SOAL DAN TUGAS ::
**1)** Menurut teks tentang kepemimpinan rumah tangga, berapa lama suasana keluarga masih tenang semenjak Dhila bekerja?
**2)** Lanjutkan teks tentang kepemimpinan rumah tangga mulai setelah kalimat terakhirnya.

TEKS SUMBER ::
Mengembalikan Rumus Kepemimpinan Rumah Tangga
Tak mungkin satu biduk dua nahkoda


 
     Nadhila dan Nabil adalah pasangan suami istri yang sama-sama bekerja mencari nafkah.
Dua orang anak mereka, Salman dan Shafy, masing-masing sudah duduk di kelas dua SD dan
TK. Sehari-hari keluarga muda ini dibantu oleh dua pembantu. Seorang mengurus keperluan
rumah tangga, yang satu lagi merawat anak-anak selama ditinggal ibunya.

     Selama hampir dua tahun semenjak Dhila bekerja, suasana masih tenang-tenang saja.
Bahkan ada semacam kebahagiaan tersendiri, yang merupakan dampak dari kecerahan masa
depan di mata mereka. Hal itu menambah semangat keduanya untuk terus memacu prestasi.

     Tetapi akibat lain ternyata tak bisa mereka duga. Dengan semakin menanjaknya karir,
kesibukan Dhila maupun Nabil kian meningkat. Memang gaji bertambah, tetapi yang harus
mereka pikirkan juga semakin banyak dan kian ruwet saja rasanya.

     Lalu, sedikit demi sedikit perselisihan mulai terjadi. Satu kali, masalah siapa yang harus
menjemput Salman saat pulang sekolah. Kali lain soal siapa yang mesti mengawasi belajarnya
anak-anak. Belum lagi masalah keinginan-keinginan yang berbeda. Ketika Dhila ingin membeli
kompor gas, Nabil mengatakan lebih penting membeli vidio. Sebaliknya saat Nabil ingin memiliki
sepeda untuk olahraga, Dhila menuntut tersedianya almari es di rumah.

     Masih banyak lagi permasalahan lain, yang tak jarang hanya berawal dari hal sepele. Yang
dulu bisa diselesaikan dengan mudah, kini menjadi alot dan rumit. Semakin keduanya pintar
berargumentasi. Semakin dua-duanya punya hak bersuara. Semakin pula sama-sama memiliki hak
dan kewajiban. Akhirnya, semakin sulit untuk ada yang mengalah.

     Apakah ini sebuah kewajaran? Atau sebuah dilema?

     Kenyataannya, banyak keluarga pasangan suami-istri bekerja yang mengalami hal ini. Ada
semacam krisis kepemimpinan. Tak jelas siapa pengambil keputusan dalam rumah tangga.

CUPLIKAN DATA ::
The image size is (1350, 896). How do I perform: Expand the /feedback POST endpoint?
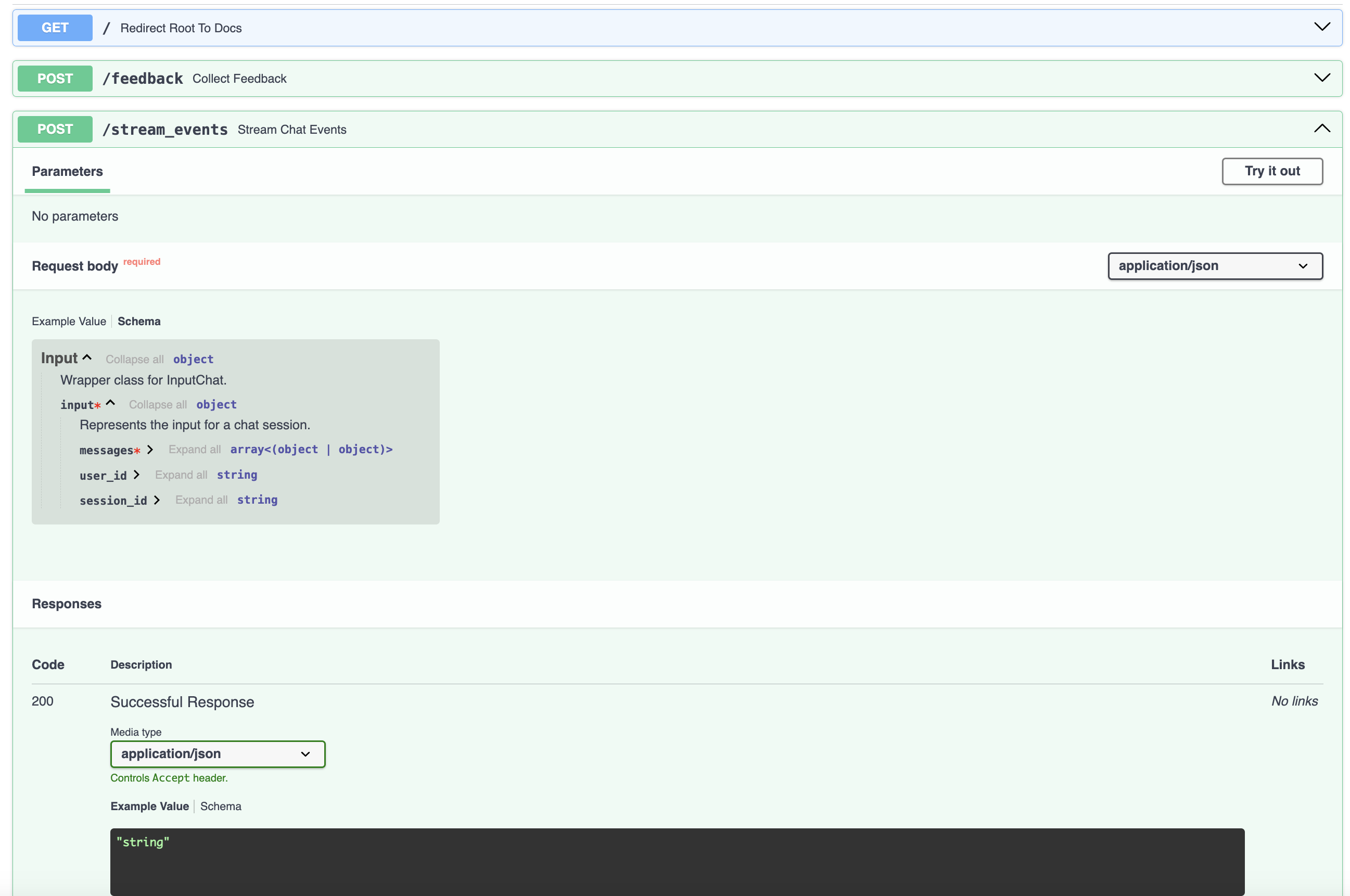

JAWABAN BERURUTAN ::
**1)** Hampir dua tahun.

**2)**
Bagaimana Islam menanggapi krisis ini?

Keseimbangan.
     Sebelum membahas lebih jauh, konsep dasar ajaran ketaatan harus kita pahami terlebih
dahulu. Yang pertama adalah, mengapa harus ada ketaatan? Apakah tidak mungkin jika
masing-masing dari kedua penghuni rumah menjalankan kebijakannya sendiri-sendiri?

     Memang di sinilah letak permasalahannya. Jika setiap orang berhak bertindak sesuai
policynya pribadi, maka yang terjadi adalah kekacauan. Tidak adanya kesepakatan menjadikan
banyak hal harus bersinggungan atau bahkan berbenturan keras hingga hancur berantakan.
'Pemerintahan' yang rapi dan terstruktur bukan saja penting bagi sebuah negara besar. Tetapi,
keluarga sebagai sebuah negara kecil pun memerlukannya. Bila ingin mencapai satu tujuan secara
bersama, maka mutlak harus ada koordinasi. Harus ada kerjasama, bukan sekadar bekerja
bersama-sama.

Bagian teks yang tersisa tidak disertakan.